The user name from which the privileges are to be revoked from or the role is to be removed from

rolename

Role name

Unix_group

The name of a user group in a POSIX operating system

grantor

The grantor user on whose behalf the the privilege[s] are being revoked

The REVOKE statement is used for revoking privileges from users, roles, stored procedures, triggers and views that were granted using the GRANT statement. See GRANT for detailed descriptions of the various types of privileges.

Only the user who granted the privilege can revoke it.

The FROM Clause

The FROM clause is used to specify the list of users, roles and database objects (procedures, triggers and views) that will have the enumerated privileges revoked. The optional USER and ROLE keywords in the FROM clause allow you to specify exactly which type is to have the privilege revoked.

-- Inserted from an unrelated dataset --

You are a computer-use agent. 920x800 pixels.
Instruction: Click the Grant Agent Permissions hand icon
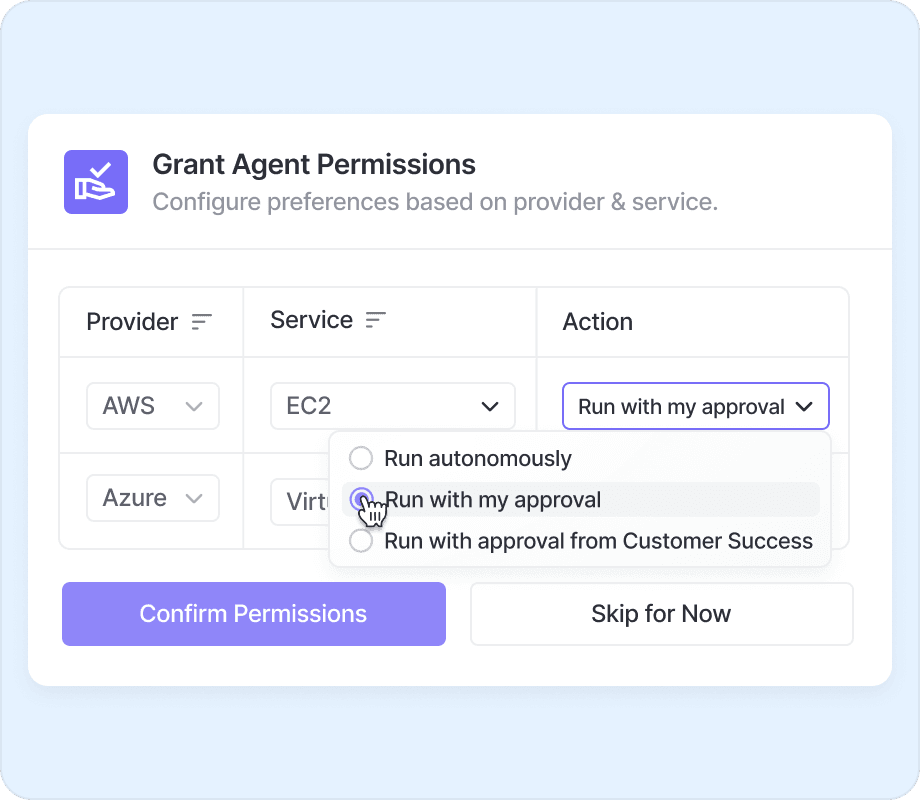(x=96, y=182)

If a USER or ROLE keyword is not specified, the server checks for a role with this name and, if there is none, the privileges are revoked from the user without further checking.

Tips

  • Although the USER and ROLE keywords are optional, it is advisable to use them in order to avoid ambiguity.

  • The GRANT statement does not check for the existence of the user from which the privileges are being revoked.

  • When revoking a privilege from a database object, you must specify its object type

Revoking Privileges from user PUBLIC

Privileges that were granted to the special user named PUBLIC must be revoked from the user PUBLIC. User PUBLIC provides a way to grant privileges to all users at once but it is not “a group of users”.

Revoking the GRANT OPTION

The optional GRANT OPTION FOR clause revokes the user’s privilege to grant privileges on the table, view, trigger or stored procedure to other users or to roles. It does not revoke the privilege with which the grant option is associated.

Removing the Privilege to One or More Roles

One usage of the REVOKE statement is to remove roles that were assigned to a user, or a group of users, by a GRANT statement. In the case of multiple roles and/or multiple grantees, the REVOKE verb is followed by the list of roles that will be removed from the list of users specified after the FROM clause.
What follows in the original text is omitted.